Glad to see Owens and Dallas fans can set their differences aside for money and wins.
The Cowboys, comprised of probably the most embarrassing tabloid romance in football (Tony Romo-Jessica Simpson), the most emotionally unstable player (Terrell Owens), the Nicky Santoro of the league (Pacman Jones, and that’s assuming he is reinstated), the most aggressive owner and passive successful coach (the aforementioned Jerry Jones and Wade Phillips) and a slew of other characters that includes Roy Williams, Terry Glenn and Tank Johnson. The latter of which has a rap sheet like Paulie Walnuts.
The NFL has been mired in legal issues as of late, and the front office led my commissioner Roger Goodell has been doing everything it can to weed out the bad seeds and demonstrate that they are serious on reprimanding professionally those who break the law. Thing is, they can barely keep up. Essentially the entire Bengals roster is behind bars, and if not they want to leave or are indifferent to their team’s issues. You can go to this website and it reads more like a police blotter than a comedy blog.
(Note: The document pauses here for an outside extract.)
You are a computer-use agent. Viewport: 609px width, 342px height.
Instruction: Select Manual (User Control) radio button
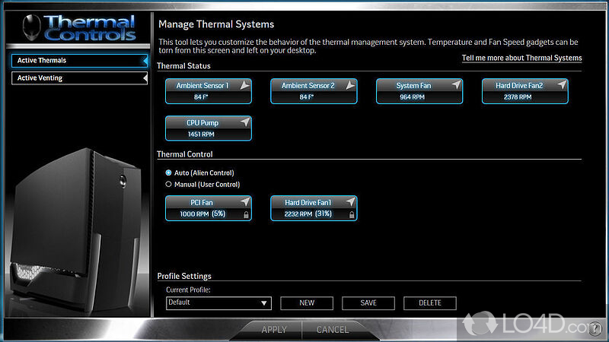pyautogui.click(x=169, y=185)
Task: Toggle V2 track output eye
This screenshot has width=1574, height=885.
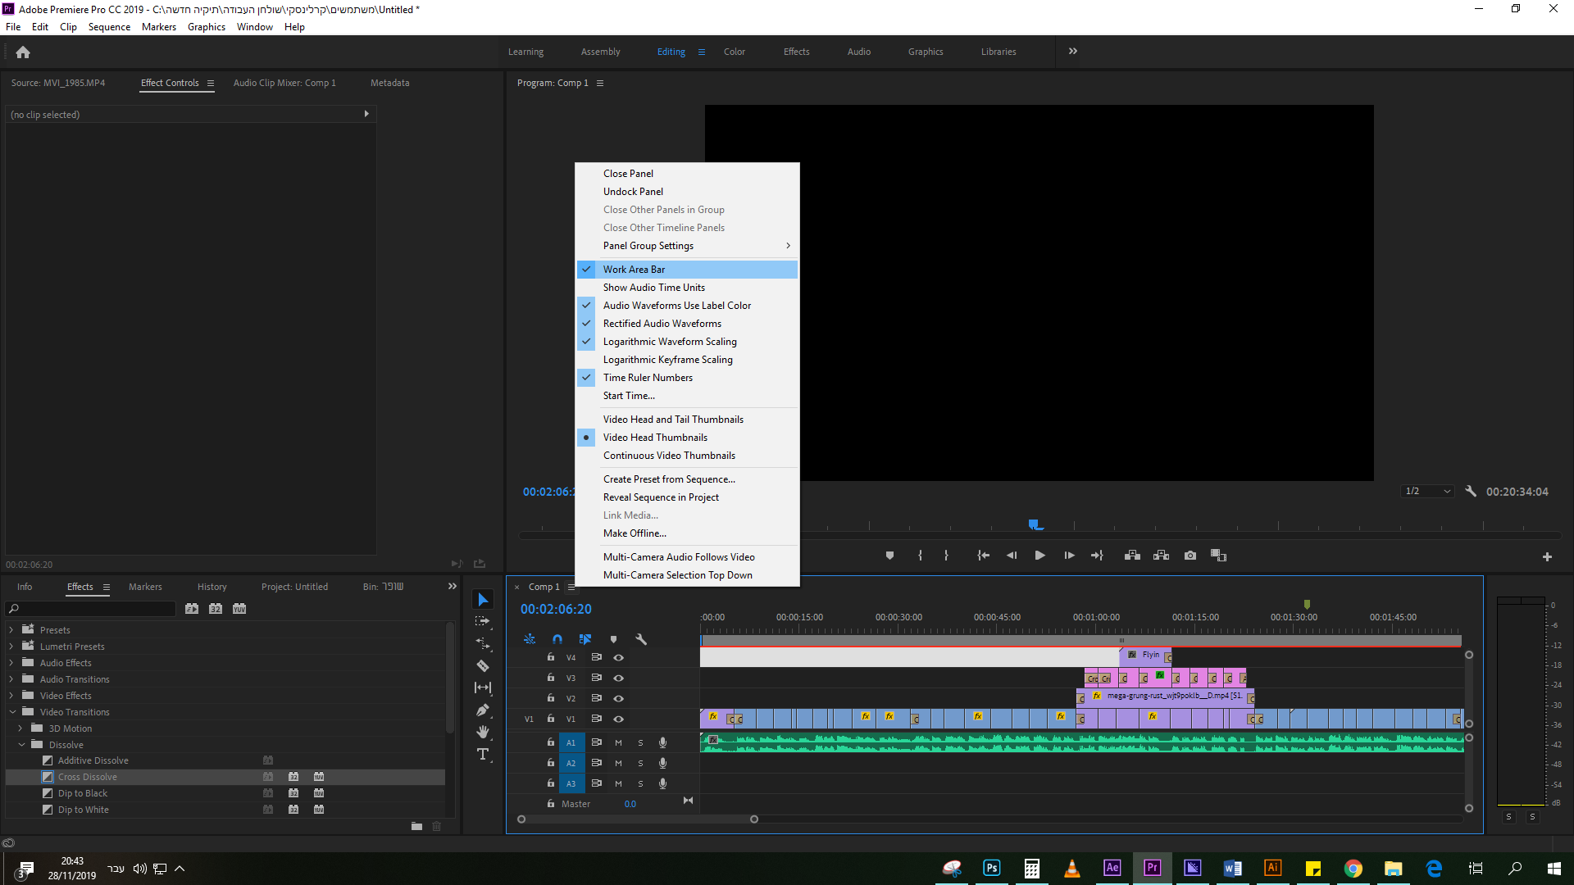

It’s also hard to take this new initiative seriously, considering the mess that Paul Taglibue, the current commissioner’s predecessor left behind. The worst instance comes in the case of Leonard Little, who killed a woman while drunk driving and as of last season was still getting considerable playing time for the Rams, who reside in St. Louis where he was convicted of manslaughter. This wasn’t on Goodell’s watch, but it’s hard for the casual fan who doesn’t follow these timelines to overlook when an authority figure says he’s trying to clean up the league and a few days later a murderer is blitzing the quarterback.
So while we’re looking forward to Hard Knocks, Goodell and whoever may give a shit within the Cowboys might want to intervene on the cutting room floor, because when they show Johnson, Pacman and Owens (to be fair, Owens has never been associated with any illegal activity, his insanity has been strictly law abiding) pouring Cristal on a stripper in one of their dorms, it’s just going to being throwing gasoline on a fire. For a league that has already dealt with murder trials, dogfighting, a litany of DUI, possession and domestic abuse cases, a hazing incident gone awry is about the last thing this empire needs.